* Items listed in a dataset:
╭──

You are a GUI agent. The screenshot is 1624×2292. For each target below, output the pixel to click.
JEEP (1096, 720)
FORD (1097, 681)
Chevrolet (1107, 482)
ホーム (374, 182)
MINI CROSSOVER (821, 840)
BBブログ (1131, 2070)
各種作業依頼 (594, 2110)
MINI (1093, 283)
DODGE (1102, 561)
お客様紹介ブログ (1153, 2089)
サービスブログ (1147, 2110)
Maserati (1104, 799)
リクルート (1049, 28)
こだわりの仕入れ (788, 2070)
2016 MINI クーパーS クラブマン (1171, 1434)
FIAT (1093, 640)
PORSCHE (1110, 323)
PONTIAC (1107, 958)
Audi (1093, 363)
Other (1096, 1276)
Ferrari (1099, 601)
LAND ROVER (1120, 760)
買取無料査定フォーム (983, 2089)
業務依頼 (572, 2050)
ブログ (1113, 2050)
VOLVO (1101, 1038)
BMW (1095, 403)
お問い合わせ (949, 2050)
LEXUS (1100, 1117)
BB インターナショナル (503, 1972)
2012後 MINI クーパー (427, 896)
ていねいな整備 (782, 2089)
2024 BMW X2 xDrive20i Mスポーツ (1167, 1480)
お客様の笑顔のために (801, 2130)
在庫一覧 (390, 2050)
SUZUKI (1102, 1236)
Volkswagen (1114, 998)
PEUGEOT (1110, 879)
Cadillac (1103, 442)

╰──

* Task item:
Begin at the top of the records above and quote each line exactly, ending with the line that contains "こだわりの仕入れ (788, 2070)".

* Answer space:
You are a GUI agent. The screenshot is 1624×2292. For each target below, output the pixel to click.
JEEP (1096, 720)
FORD (1097, 681)
Chevrolet (1107, 482)
ホーム (374, 182)
MINI CROSSOVER (821, 840)
BBブログ (1131, 2070)
各種作業依頼 (594, 2110)
MINI (1093, 283)
DODGE (1102, 561)
お客様紹介ブログ (1153, 2089)
サービスブログ (1147, 2110)
Maserati (1104, 799)
リクルート (1049, 28)
こだわりの仕入れ (788, 2070)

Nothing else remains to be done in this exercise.